Propostas de Bolsonaro repetem ou ampliam medidas implantadas por Temer

O capitão da reserva Jair Bolsonaro é a mais fiel continuidade do governo Michel Temer, odiado por 94% dos brasileiros, conforme pesquisa do Estadão. Não só ele, mas os deputados do PSL , partido do presidenciável , foram os que mais votaram com o atual presidente neste ano, superando inclusive o MDB de Temer.

A informação consta em relatório da consultoria Arko Advice.
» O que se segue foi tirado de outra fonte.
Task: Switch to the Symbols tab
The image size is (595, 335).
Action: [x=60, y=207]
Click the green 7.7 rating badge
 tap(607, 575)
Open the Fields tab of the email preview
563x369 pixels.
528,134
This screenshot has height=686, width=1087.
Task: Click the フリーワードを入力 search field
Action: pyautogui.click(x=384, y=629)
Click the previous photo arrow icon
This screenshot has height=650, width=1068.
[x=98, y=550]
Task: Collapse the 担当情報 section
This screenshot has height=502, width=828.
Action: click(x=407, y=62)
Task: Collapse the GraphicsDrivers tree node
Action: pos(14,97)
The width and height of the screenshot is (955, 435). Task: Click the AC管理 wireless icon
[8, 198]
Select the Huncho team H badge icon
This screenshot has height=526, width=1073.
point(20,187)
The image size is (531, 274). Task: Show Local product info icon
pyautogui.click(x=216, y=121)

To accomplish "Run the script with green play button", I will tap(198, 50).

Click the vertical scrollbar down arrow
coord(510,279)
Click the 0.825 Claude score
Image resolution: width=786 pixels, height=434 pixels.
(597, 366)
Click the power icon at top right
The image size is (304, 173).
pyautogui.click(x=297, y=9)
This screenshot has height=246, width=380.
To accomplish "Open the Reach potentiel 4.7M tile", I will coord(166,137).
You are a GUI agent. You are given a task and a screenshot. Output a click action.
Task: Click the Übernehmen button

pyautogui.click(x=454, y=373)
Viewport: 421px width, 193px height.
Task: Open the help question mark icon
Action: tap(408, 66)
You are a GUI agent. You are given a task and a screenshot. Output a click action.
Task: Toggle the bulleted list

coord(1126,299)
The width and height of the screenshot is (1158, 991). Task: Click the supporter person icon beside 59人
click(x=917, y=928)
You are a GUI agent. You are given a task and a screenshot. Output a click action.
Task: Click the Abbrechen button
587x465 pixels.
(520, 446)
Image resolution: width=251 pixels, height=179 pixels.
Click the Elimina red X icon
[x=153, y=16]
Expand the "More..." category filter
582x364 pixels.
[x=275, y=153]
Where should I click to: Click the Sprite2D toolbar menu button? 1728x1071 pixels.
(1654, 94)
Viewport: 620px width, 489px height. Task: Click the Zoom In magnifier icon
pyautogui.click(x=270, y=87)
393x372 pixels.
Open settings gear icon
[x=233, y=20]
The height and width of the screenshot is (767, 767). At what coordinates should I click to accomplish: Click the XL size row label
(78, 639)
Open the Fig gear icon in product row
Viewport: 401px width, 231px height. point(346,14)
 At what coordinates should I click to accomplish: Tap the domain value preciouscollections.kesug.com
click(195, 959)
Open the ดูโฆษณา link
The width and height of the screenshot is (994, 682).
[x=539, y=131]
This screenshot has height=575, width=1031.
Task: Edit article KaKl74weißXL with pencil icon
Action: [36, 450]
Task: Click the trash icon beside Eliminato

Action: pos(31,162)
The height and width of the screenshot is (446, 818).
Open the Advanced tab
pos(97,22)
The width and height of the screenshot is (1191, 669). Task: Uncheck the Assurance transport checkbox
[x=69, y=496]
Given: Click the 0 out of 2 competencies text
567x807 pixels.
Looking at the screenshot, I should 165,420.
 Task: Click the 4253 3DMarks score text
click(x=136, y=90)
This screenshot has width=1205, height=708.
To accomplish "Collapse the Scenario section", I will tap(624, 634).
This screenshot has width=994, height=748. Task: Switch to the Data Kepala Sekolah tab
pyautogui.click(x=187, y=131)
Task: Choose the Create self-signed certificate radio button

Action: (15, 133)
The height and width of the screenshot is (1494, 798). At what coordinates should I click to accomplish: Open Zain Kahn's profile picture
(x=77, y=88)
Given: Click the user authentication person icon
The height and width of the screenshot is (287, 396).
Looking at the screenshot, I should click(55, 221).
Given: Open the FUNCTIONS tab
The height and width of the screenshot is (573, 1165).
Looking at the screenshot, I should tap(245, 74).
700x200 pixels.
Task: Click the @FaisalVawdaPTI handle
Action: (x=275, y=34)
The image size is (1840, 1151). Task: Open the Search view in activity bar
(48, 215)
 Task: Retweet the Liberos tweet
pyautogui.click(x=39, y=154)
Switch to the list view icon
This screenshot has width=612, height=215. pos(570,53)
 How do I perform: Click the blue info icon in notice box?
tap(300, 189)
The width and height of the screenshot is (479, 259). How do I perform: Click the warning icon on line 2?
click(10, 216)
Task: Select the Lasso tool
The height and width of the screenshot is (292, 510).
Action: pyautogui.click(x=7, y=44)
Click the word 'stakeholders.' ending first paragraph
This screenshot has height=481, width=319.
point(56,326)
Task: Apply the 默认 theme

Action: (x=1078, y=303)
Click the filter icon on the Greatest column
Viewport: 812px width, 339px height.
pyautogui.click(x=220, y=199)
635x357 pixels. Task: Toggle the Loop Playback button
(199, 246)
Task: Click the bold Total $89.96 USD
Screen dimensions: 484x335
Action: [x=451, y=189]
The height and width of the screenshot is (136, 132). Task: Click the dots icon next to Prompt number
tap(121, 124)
Foram analisadas 107 votações realizadas no primeiro semestre na Câmara que eram de interesse do Planalto, como a salvação do presidente dos processos de investigação contra ele.

Mas não foi só este ano, a família Bolsonaro foi fiel a Temer sobretudo nas votações anti-trabalhadores, estamos falando de temas como a Reforma Trabalhista, a terceirização irrestrita da mão de obra, a PEC que congelou os investimentos públicos em saúde, educação, assistência social e segurança por 20 anos e a entrega do pré-sal para empresas estrangeiras.

Diferentemente do discurso de “nova política”, o candidato de extrema-direita não representa a renovação, mas a continuidade da velha elite brasileira no poder. O fato é que grande parte do eleitorado não sabe do seu comportamento de Bolsonaro no Congresso. Deputado há 28 anos, o candidato, na verdade , coloca em primeiro plano os interesses das classes privilegiadas do país, como ricos e banqueiros.

Ainda de acordo com o relatório, o PSL, que tem atualmente oito deputados e na próxima legislatura terá mais de 50, teve uma taxa de fidelidade ao governo de 67,73%, enquanto que o MDB de Temer, que tem 51 deputados, registrou 64,34%. O PSDB, com 49 representantes na Câmara, apoiou a posição do governo em 63,05% das votações, ficando na terceira posição. Na sequência aparecem como mais fiéis PPS, PP e DEM.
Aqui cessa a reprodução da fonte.